El Ministerio de Hacienda reveló las piezas clave que financiarán el ambicioso Plan de Reconstrucción Nacional del gobierno de José Antonio Kast. El titular de la cartera, Jorge Quiroz, confirmó que una de las medidas estructurales más relevantes será la eliminación de la franquicia tributaria del Sence, decisión con la que el Estado proyecta un ahorro anual de US$300 millones. La iniciativa busca dar sostenibilidad fiscal a la reforma, la cual contempla una reducción del impuesto de primera categoría (empresas) del 27% al 23%.

Según el Ejecutivo, la eliminación del beneficio tributario de capacitación responde a un diagnóstico de "utilización subóptima" y falta de eficiencia en el uso de esos recursos por parte de las empresas. El plan para compensar la menor recaudación La rebaja de impuestos corporativos generará una merma inicial en las arcas fiscales. Ante esto, el ministro Quiroz detalló que el Gobierno apuesta a que entre dos tercios y tres cuartos de esa caída se recuperen mediante tres vías: Mayor crecimiento económico: Impulsado por el incentivo a la inversión.

Medidas transitorias de recaudación: Incluidas en el nuevo proyecto de ley. Agilización de proyectos: Impacto directo en la actividad y tributación por nuevos empleos. El porcentaje restante del financiamiento será cubierto estrictamente a través de políticas de contención del gasto público, donde el ajuste al Sence juega un rol protagónico.

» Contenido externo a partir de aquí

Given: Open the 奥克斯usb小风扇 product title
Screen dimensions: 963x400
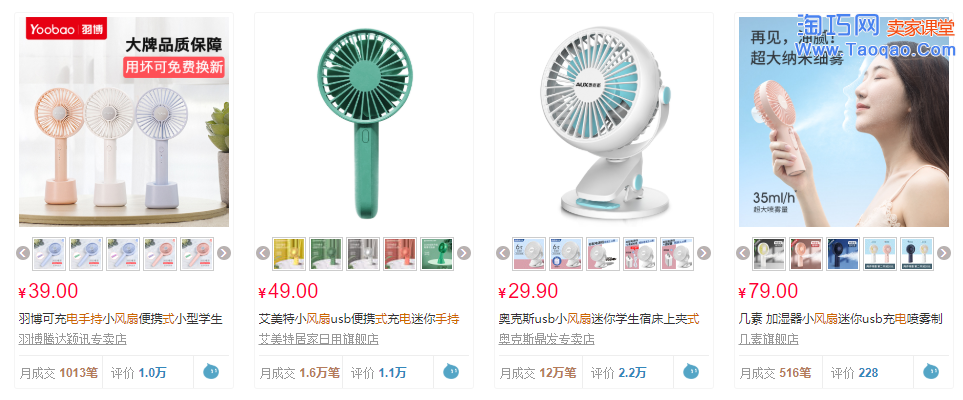Looking at the screenshot, I should click(599, 319).
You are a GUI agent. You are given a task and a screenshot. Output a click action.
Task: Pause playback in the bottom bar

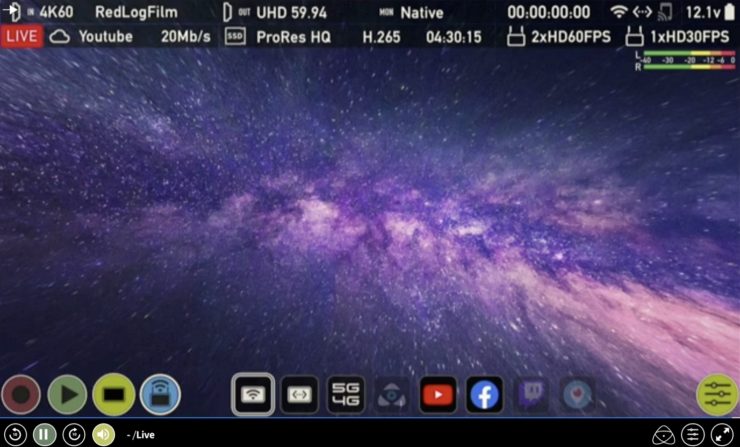tap(44, 435)
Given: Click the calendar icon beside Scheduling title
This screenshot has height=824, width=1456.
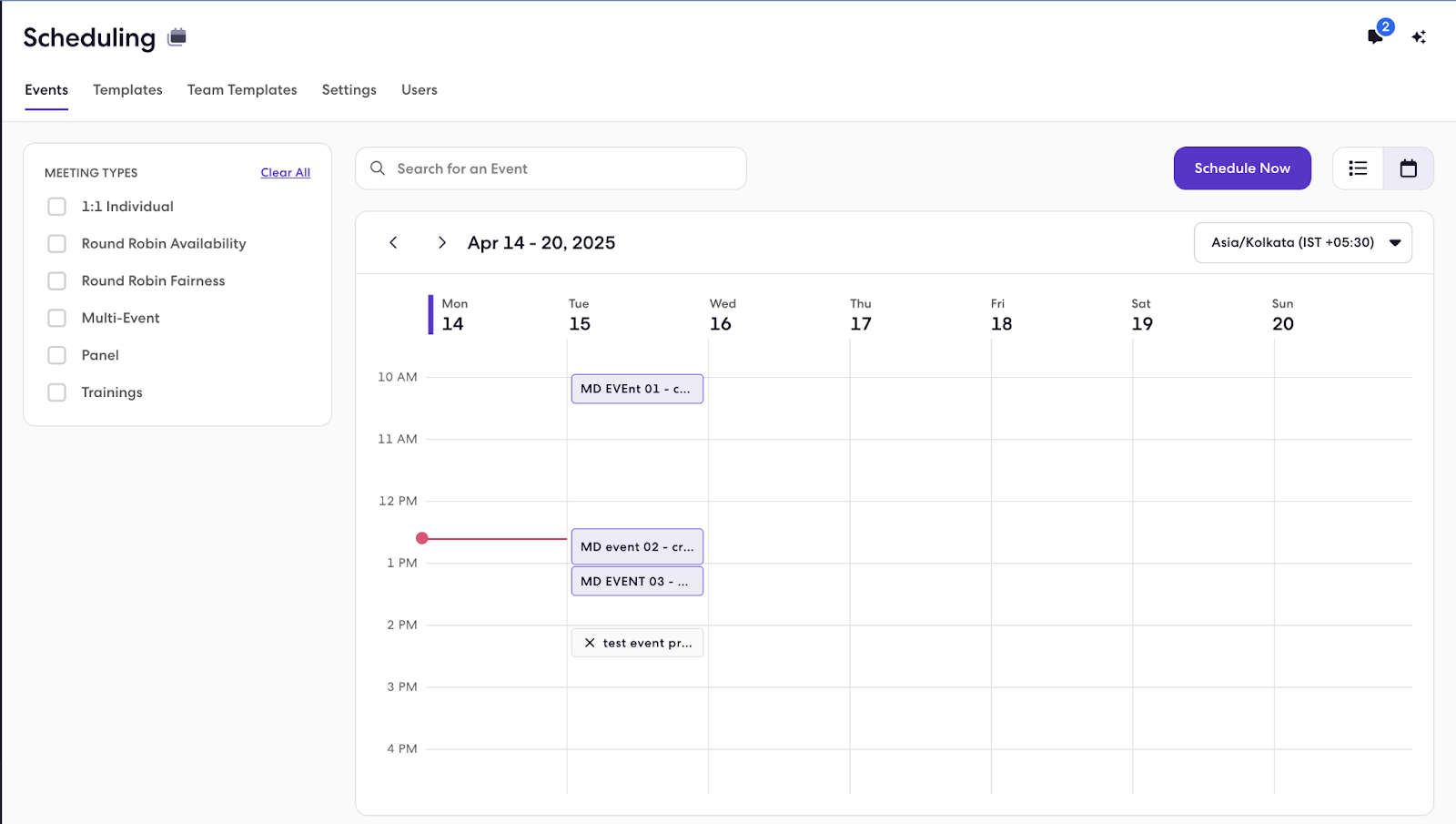Looking at the screenshot, I should pos(176,37).
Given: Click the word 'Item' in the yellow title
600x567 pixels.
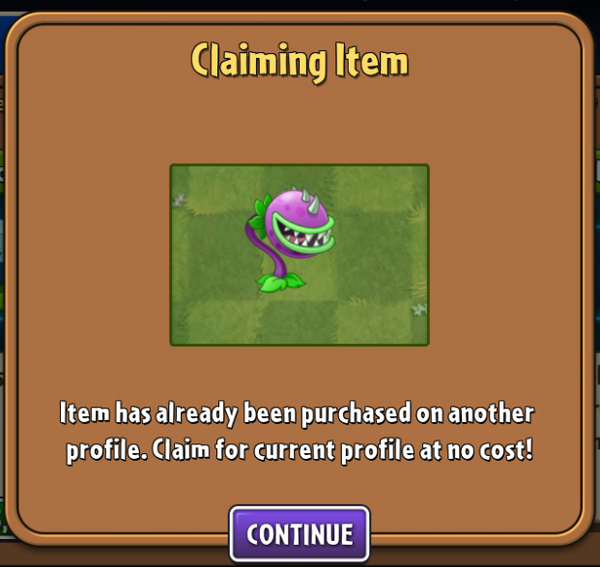Looking at the screenshot, I should click(x=372, y=59).
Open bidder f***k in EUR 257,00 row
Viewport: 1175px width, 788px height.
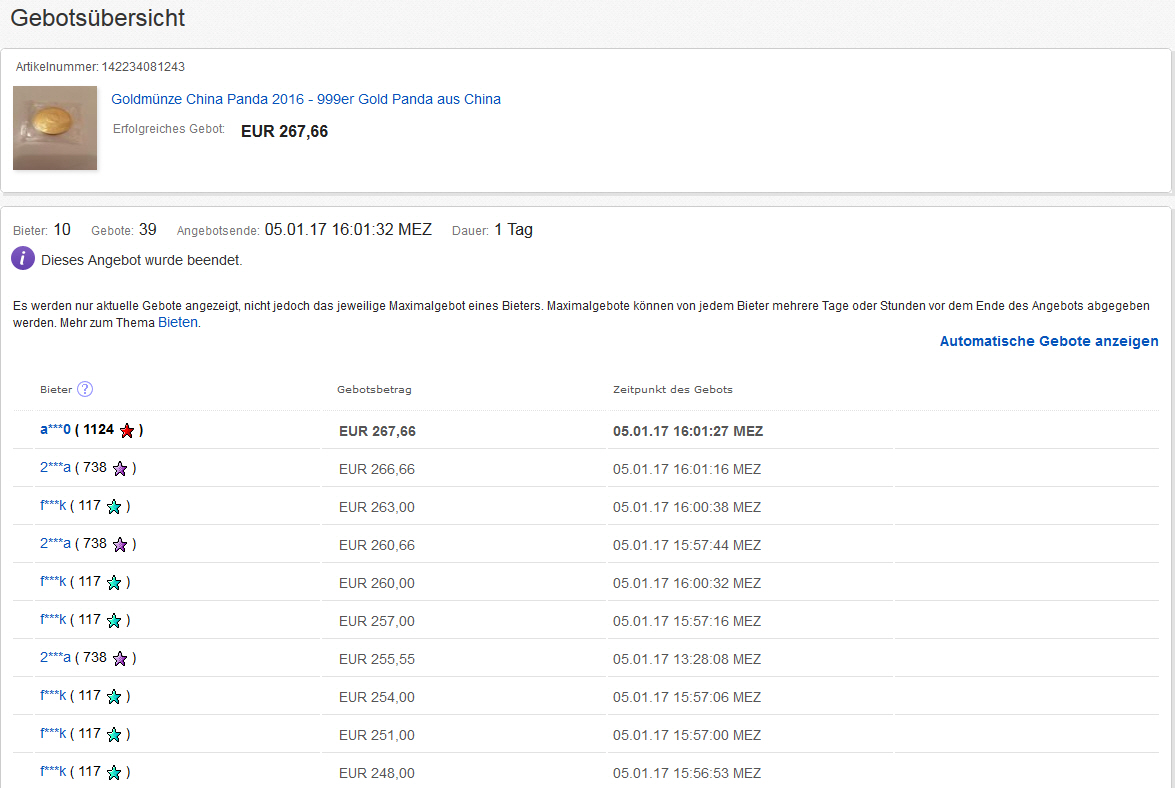(x=53, y=620)
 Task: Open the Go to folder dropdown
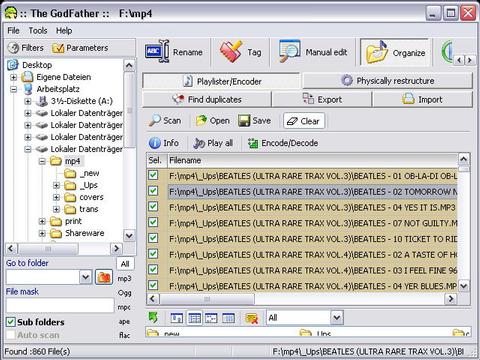coord(85,277)
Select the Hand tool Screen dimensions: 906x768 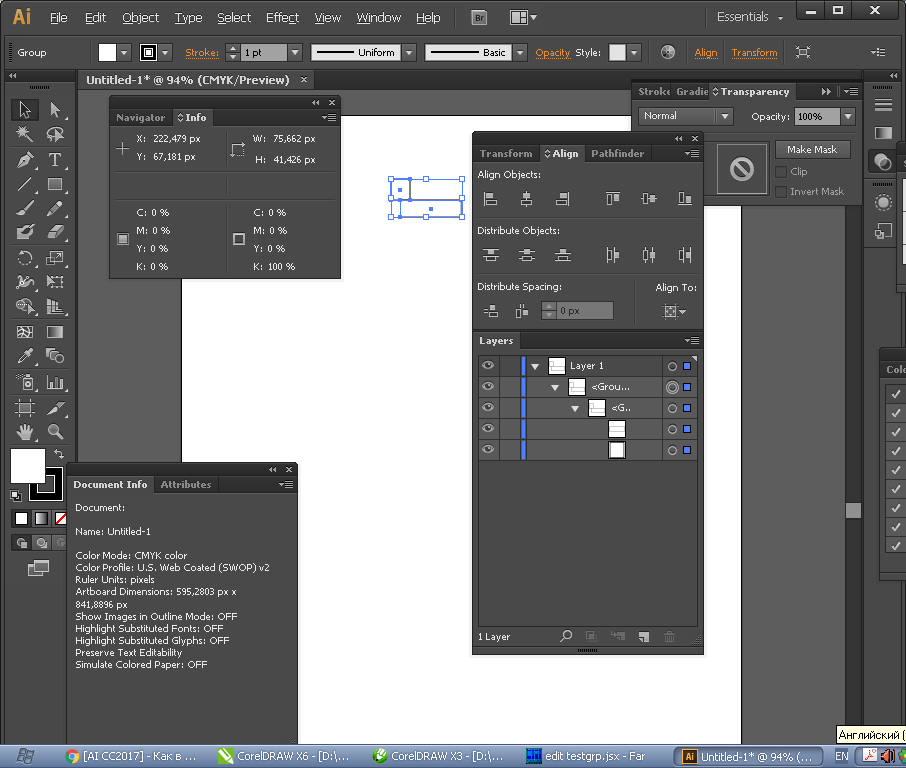pyautogui.click(x=25, y=432)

¿Qué pasará con el Sence? Pese a la eliminación del mecanismo que permitía a las empresas descontar gastos de capacitación de sus impuestos, el ministro enfatizó que el Servicio Nacional de Capacitación y Empleo (Sence) como organismo no desaparecerá. "El organismo cumple funciones más amplias dentro de la política pública de empleo y formación laboral", aclaró Quiroz, señalando que el enfoque ahora estará puesto en la eficiencia del gasto directo más que en beneficios tributarios de dudoso impacto.

Impacto en adultos mayores y municipios Otro de los pilares de la megarreforma es la eliminación de las contribuciones para adultos mayores de 65 años en su primera vivienda. Esta medida tendrá un costo fiscal de US$200 millones anuales. Debido a que las contribuciones son una fuente de ingresos para las comunas, el Estado deberá restituir cerca de US$130 millones al Fondo Común Municipal.

Esta compensación es clave para no desfinanciar a los gobiernos locales.